Die weiß schäumenden Wellen rollten schwer an den Strand des Inselgestades. Ich stand in dem vom Nieselregen noch feuchten Kies, sah die Segel der kleinen Brigg am grauen Horizont verschwinden.
Dunkelgrün ragte ein Wald dräuend auf.
Wo befand sich der Führer, der auf mich warten sollte? Soweit ich blicken konnte war niemand zu sehen. Auf meine Rufe antworteten nur die Geräusche der Natur, des Ozeans.. An einer geeigneten Stelle erkletterte Ich den steilen Steinwall, fand bald einen umgestürzten Baum, der meinem Plan entgegenkam, und begann Tee zuzubereiten, während ich auf den Eingeborenen wartete. Er sollte mich durch das Waldgebiet in die Dörfer begleiten.

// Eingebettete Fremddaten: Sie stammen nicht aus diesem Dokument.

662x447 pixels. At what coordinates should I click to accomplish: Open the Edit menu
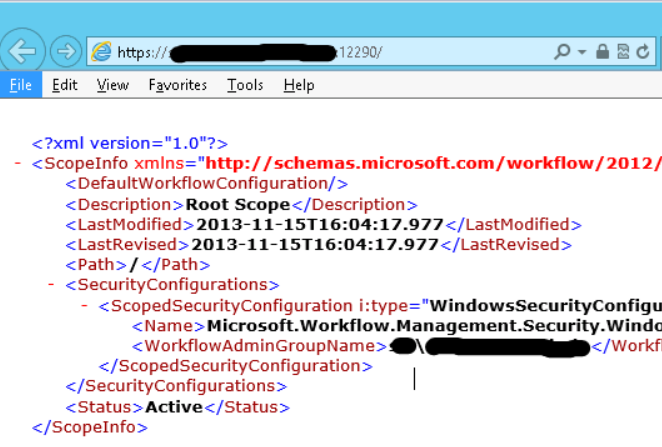(65, 85)
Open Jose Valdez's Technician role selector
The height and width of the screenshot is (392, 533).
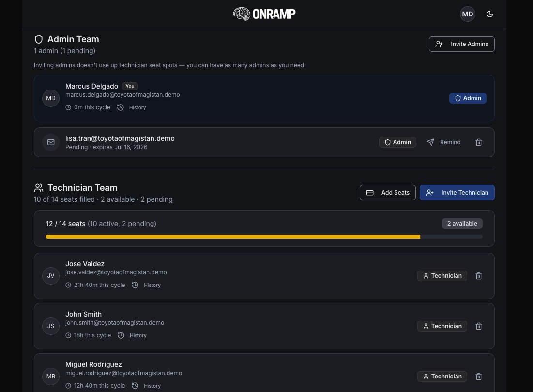point(442,276)
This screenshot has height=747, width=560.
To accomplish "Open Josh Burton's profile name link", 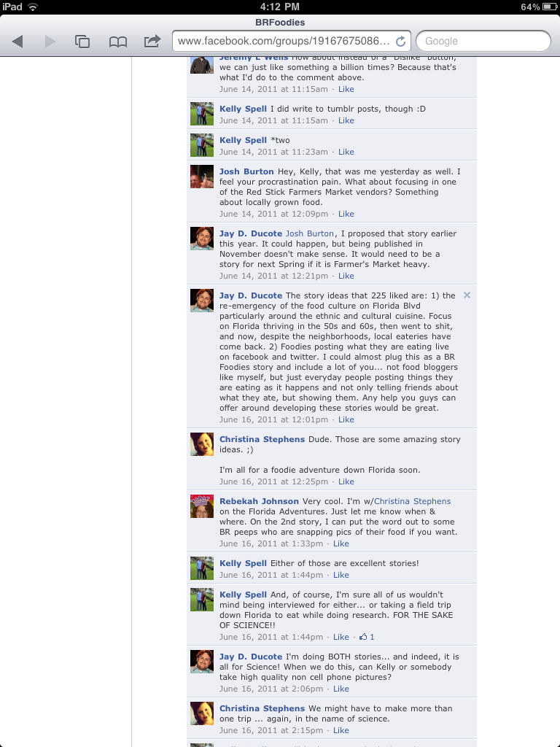I will click(246, 171).
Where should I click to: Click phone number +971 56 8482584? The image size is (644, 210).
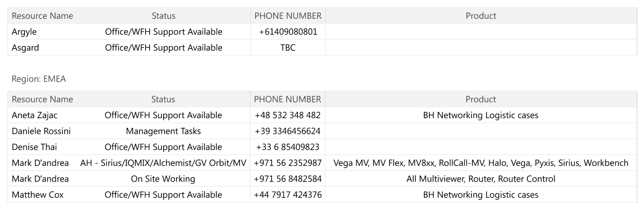(x=288, y=178)
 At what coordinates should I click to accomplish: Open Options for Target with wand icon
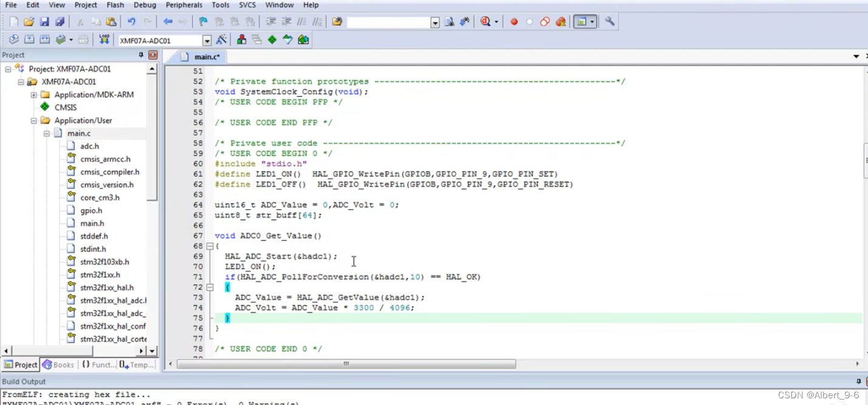pyautogui.click(x=222, y=40)
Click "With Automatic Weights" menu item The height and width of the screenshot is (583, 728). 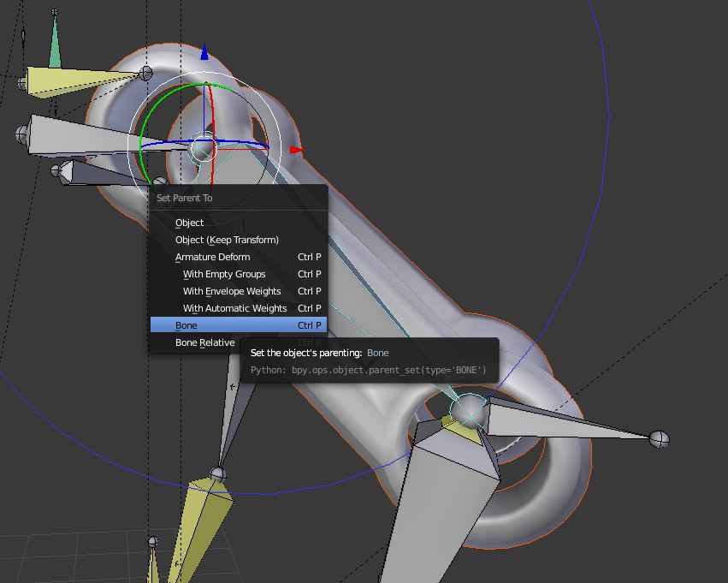coord(234,308)
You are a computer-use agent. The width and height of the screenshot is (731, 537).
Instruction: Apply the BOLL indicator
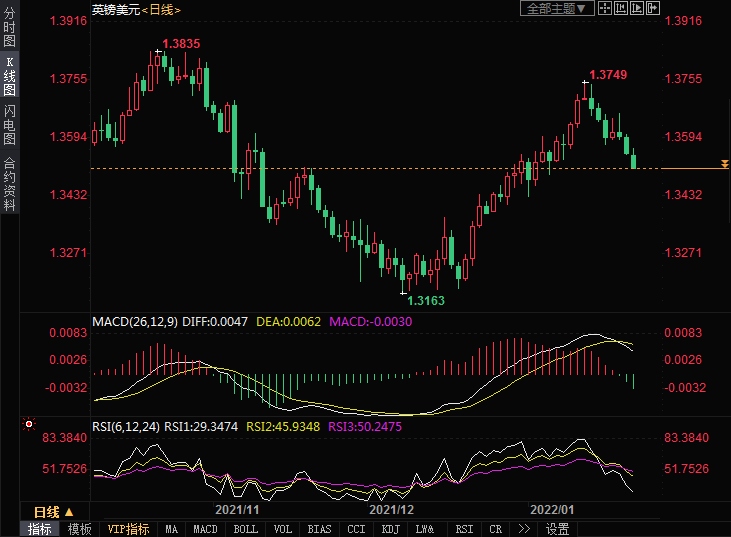(245, 529)
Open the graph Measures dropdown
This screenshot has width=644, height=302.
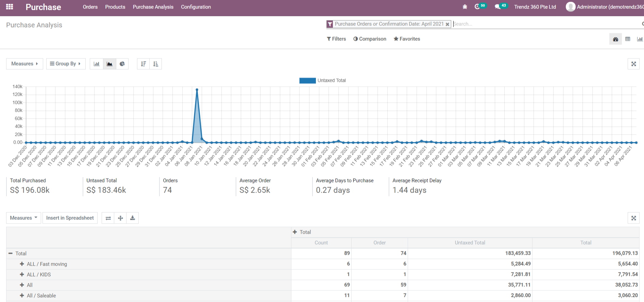pyautogui.click(x=24, y=64)
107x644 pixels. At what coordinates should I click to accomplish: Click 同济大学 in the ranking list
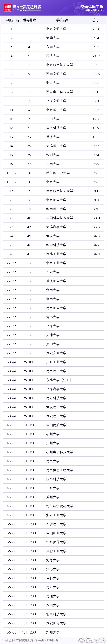click(53, 56)
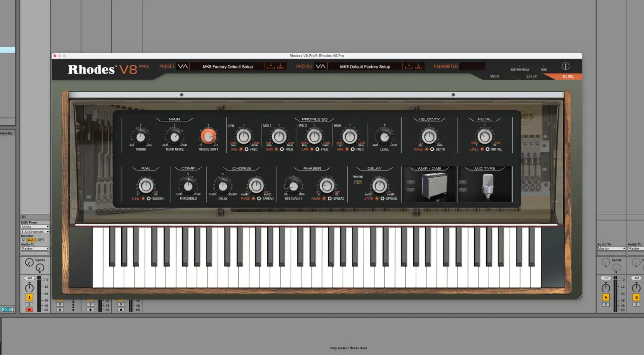This screenshot has height=355, width=644.
Task: Set Monitor to Off
Action: click(x=40, y=240)
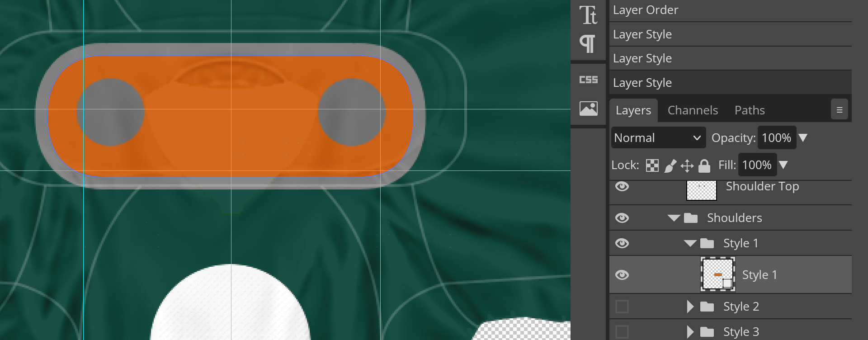The width and height of the screenshot is (868, 340).
Task: Open the Layers panel options menu
Action: point(839,110)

Mit einem Kanten trocknen Brotes und einem kleinen Stück Handkäse, noch aus dem Kloster, das ich vor vielen Wochen auf Anweisung des Priors verlassen hatte, stillte ich meinen Hunger. Hier, auf dieser unwirtlichen Insel, sollte ich die Missionierung der Bewohner vorbereiten.
Ich kam mir jämmerlich vor. Der Wald, den ich von der kleinen Anhöhe aus, auf der ich lagerte, ein kleines Stück weit im Auge hatte, schien mir bedrohlich, dunkel, von bösen Geistern erfüllt.
Meine rechte Hand griff verkrampft an das silberne Kreuz, das vor meiner Brust baumelte.
Wie oft hatte ich bei meiner Arbeit als Kalligraph in den Gewölben des Jesuitenklosters die entsetzlichsten Darstellungen über die Gefahren, die einsamen Wanderern, vor allem in unbewohnten Wäldern drohten, gelesen. 
Ich schlürfte den heißen Tee, versuchte mich zu beruhigen.
Ich befand mich immerhin auf einer Mission zu Gottes Gnaden. Was konnte mir passieren?
Sollte ich das Feuer löschen? Lenkte es die Aufmerksamkeit der Dämonen auf mich?
Doch die Angst, die schnell näher kommende Nacht im Finstern zu verbringen, behielt Oberhand und ich legte noch etliche Äste auf. 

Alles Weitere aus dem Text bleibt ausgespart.